Umwelt- und Nachhaltigkeitsüberlegungen wurden in der im Frühjahr 2022 eingerichteten Arbeitsstiftung „Umweltstiftung“ in eine bundesweite arbeitsmarktpolitische Maßnahme übersetzt. Zuvor gab es hauptsächlich regionale Initiativen wie z. B. in der Steiermark und in Niederösterreich, welche einen ökologischen Fokus haben. Beispielsweise hat die Klimastiftung Steiermark (Land Steiermark mit AMS Steiermark), welche im Mai 2020 angelaufen ist, als Ziel, die Klima- und Energiestrategie Steiermark 2030 zu unterstützen.
Im Bereich der Beschäftigungsinitiativen werden in einzelnen Projekten Nachhaltigkeit und ein sozialer und ökologischer Umbau unterstützt. Beispielsweise hat das Projekt Ökokreis im Waldviertel zum Ziel, Lebensräume und gefährdete Pflanzen- und Tierarten zu schützen sowie Kleinbiotope zu schaffen und zu erhalten.
Kritisch zu betrachten ist, dass bei bestehenden Lohnsubventionsprogrammen des AMS an Unternehmen, wie z.
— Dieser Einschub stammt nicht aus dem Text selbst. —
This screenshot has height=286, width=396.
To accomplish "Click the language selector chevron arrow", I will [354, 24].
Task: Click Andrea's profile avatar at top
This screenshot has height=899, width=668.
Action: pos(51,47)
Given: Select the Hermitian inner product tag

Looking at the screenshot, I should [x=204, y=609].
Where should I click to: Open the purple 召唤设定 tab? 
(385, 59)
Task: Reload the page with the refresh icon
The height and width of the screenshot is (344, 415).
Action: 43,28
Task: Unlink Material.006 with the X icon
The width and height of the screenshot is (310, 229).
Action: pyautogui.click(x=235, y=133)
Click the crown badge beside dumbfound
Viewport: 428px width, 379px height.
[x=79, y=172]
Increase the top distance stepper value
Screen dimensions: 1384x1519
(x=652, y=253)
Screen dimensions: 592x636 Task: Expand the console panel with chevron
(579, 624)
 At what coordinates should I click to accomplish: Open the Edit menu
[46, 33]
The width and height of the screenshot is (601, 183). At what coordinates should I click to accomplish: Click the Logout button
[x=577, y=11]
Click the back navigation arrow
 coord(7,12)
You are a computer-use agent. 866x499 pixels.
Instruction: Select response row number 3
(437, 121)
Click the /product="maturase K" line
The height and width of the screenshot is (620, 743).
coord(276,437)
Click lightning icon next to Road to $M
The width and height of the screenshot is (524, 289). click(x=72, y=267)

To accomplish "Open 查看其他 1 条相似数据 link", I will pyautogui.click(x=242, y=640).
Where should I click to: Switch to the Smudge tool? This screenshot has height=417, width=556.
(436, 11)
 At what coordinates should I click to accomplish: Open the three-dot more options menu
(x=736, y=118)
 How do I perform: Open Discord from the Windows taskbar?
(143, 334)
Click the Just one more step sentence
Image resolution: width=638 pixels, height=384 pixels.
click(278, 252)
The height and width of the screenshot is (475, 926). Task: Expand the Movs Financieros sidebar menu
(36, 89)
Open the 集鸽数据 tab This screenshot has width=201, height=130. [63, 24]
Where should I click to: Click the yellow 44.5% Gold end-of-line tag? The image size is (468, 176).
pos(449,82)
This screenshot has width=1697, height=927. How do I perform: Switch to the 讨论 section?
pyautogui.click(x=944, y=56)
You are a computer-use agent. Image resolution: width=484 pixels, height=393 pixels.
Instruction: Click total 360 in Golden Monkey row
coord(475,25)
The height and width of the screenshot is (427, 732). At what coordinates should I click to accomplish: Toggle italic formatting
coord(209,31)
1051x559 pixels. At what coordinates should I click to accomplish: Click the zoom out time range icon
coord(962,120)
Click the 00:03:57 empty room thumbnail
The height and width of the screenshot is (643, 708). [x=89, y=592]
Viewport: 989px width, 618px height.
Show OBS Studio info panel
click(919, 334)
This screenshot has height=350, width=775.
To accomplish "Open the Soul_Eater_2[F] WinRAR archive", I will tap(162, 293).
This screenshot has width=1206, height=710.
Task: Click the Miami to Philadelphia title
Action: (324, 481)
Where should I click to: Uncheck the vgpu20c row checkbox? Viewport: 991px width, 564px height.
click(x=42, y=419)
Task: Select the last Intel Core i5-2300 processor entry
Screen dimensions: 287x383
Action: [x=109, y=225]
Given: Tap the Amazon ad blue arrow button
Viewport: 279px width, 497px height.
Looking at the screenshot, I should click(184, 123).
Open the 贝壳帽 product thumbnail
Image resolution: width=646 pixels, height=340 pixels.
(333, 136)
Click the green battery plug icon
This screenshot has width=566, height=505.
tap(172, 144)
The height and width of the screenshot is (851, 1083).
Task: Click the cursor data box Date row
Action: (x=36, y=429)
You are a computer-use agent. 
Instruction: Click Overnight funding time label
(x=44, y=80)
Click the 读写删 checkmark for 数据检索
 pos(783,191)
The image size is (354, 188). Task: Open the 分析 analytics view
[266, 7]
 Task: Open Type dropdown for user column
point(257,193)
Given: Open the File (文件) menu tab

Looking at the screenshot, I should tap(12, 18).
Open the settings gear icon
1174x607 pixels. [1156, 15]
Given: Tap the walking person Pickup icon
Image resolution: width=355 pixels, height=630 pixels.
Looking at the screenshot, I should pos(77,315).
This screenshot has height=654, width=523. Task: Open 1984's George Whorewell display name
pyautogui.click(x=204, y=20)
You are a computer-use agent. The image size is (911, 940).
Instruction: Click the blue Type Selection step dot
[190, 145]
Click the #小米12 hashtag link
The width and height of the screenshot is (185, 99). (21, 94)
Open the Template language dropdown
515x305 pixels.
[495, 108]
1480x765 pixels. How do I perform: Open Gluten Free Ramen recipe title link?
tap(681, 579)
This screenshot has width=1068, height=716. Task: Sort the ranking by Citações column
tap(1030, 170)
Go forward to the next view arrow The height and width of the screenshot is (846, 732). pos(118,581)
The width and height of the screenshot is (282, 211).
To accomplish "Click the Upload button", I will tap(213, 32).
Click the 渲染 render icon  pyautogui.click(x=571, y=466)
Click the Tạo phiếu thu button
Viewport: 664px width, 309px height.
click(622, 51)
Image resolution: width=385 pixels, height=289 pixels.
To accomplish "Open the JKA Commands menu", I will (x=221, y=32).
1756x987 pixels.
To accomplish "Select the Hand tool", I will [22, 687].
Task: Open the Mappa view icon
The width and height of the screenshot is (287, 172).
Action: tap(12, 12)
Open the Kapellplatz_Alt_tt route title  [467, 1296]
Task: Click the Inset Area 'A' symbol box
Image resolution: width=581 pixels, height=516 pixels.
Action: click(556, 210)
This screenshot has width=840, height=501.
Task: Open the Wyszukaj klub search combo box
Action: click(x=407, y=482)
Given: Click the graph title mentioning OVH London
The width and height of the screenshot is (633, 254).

B. die Eingliederungsbeihilfe, sozial-ökologische Kriterien der Jobs bzw. der geförderten Unternehmen bislang überhaupt keine Rolle spielen. Ebenso problematisch sind Förderungen zur regionalen Mobilität, wie z. B. die Entfernungs- und Vorstellungsbeihilfe. Auch die Zumutbarkeitsbestimmungen bezüglich der möglichen Pendeldistanz sind als klimaschädlich einzustufen.